Sur ces pistes plongées dans le noir, le marcheur ne connaît pas son horizon. L’avenir se refuse à lui dans une visibilité réduite, obtuse et même anxiogène. Rien ne semble exister au-delà des contours dessinés par le faisceau de la torche. Néanmoins, comme à une grande profondeur dans des abysses où la lumière ne parvient pas, la progression se fait, lentement, comme un acte de foi, animée par la certitude de trouver derrière cette obscurité la continuité du chemin toujours renouvelée. Et à chaque pas, l’incertitude de ce qui va émerger de l’ombre est vaincue, à mesure que se déplie devant nous la suite de notre trajet.
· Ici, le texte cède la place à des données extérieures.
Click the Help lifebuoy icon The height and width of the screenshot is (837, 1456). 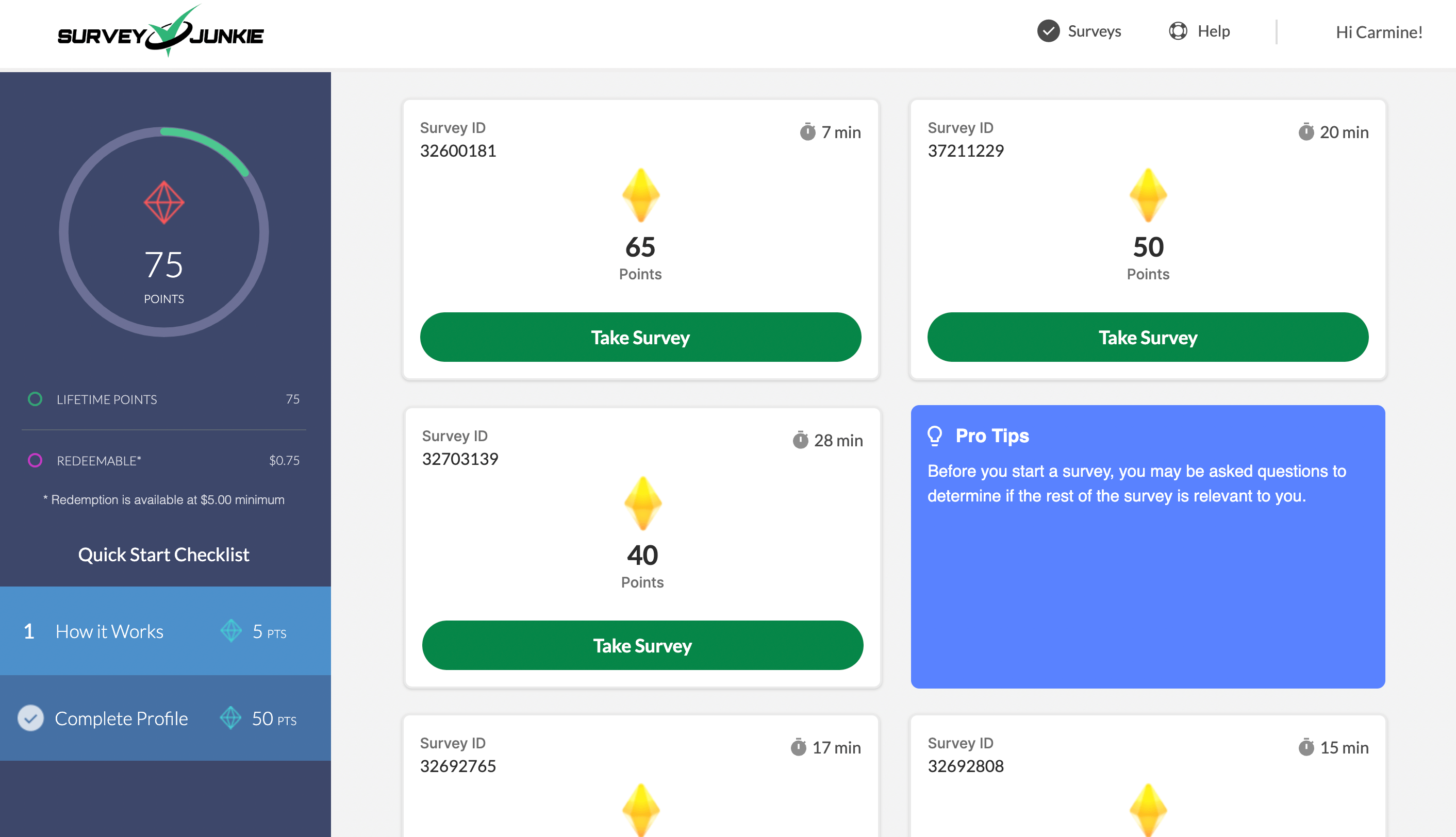[x=1178, y=31]
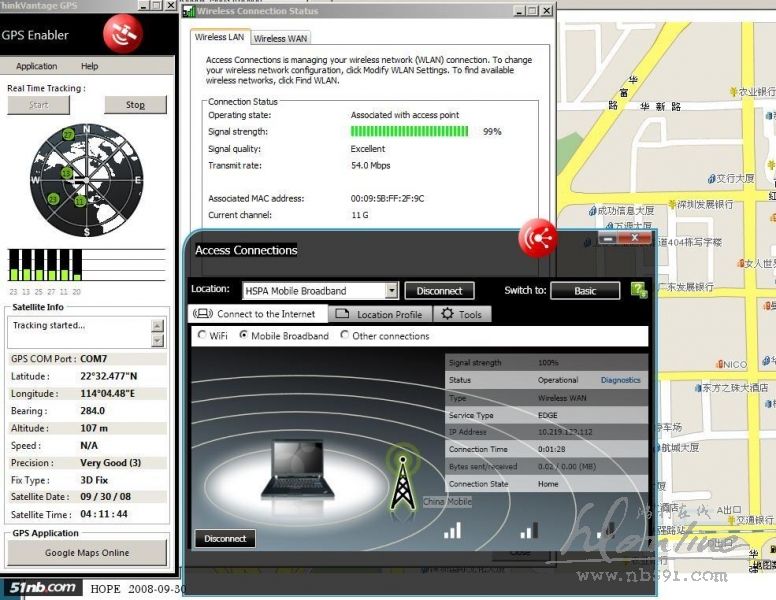Click the first signal bars icon beside the tower

[x=453, y=529]
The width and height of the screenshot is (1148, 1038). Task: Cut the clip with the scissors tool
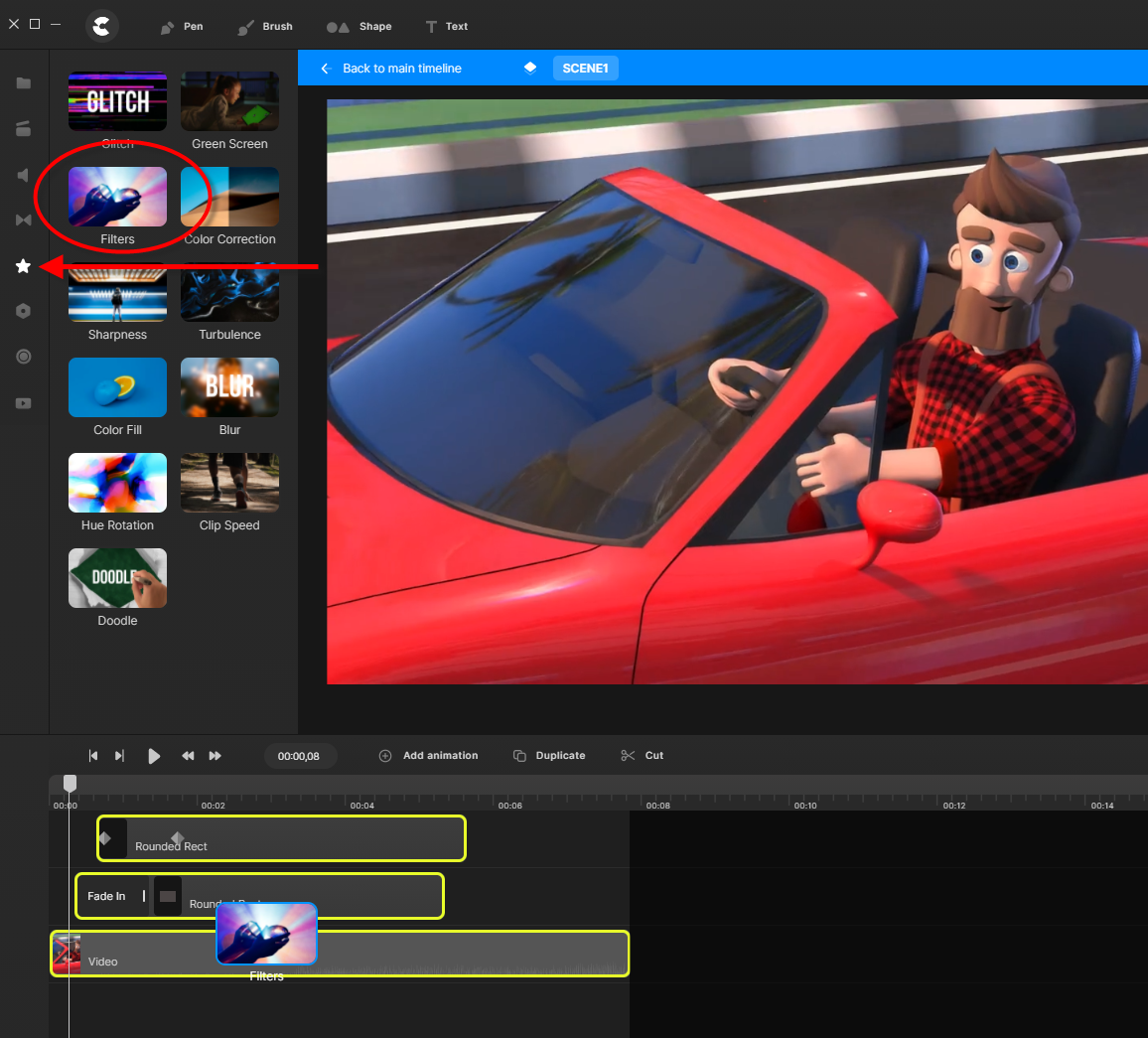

Ce voyage ne connaît que son opiniâtreté à continuer. Apparaissent dans cette irrésistible poussée vers l’inconnu des formes telluriques, les ombres d’animaux fantastiques, d’invisibles croisées de chemins et une fascination mêlée d’une peur ancienne. Car à chaque avancée, se repose la question. Celle de risquer un pas de plus quitte à découvrir que rien n’émerge plus du néant. La peur de l’inconnu, celle de trébucher, de voir se terminer le sentier opposent à notre envie d’avancer un doute glaçant qu’il faut savoir combattre.
Attendre l’éclaircie qui viendrait lever ce doute, qui viendrait illuminer pour nous la suite du chemin d’une révélation décisive est une illusion séduisante mais funeste qui tente le marcheur d’un immobilisme rassurant mais vaincu. Car arrêté, nous sommes sans défense contre ces ténèbres qui progressent alors vers nous, réduisant le champs des possibles jusqu’à l’extinction de notre source de lumière.
Finalement, il apparaît clair que l’enjeu est là. Plus que l’exploration de la suite du chemin, plus que l’hypothèse d’une destination, il s’agit de faire survivre en nous le mouvement. Dès lors, il convient d’embrasser l’incertitude, de contempler sereinement l’inconnu, de se résoudre à cet avenir irrésolu et de ne pas cesser cette progression à tâtons dont la petite flamme minuscule, seule, continue à éclairer pour nous la nuit du monde.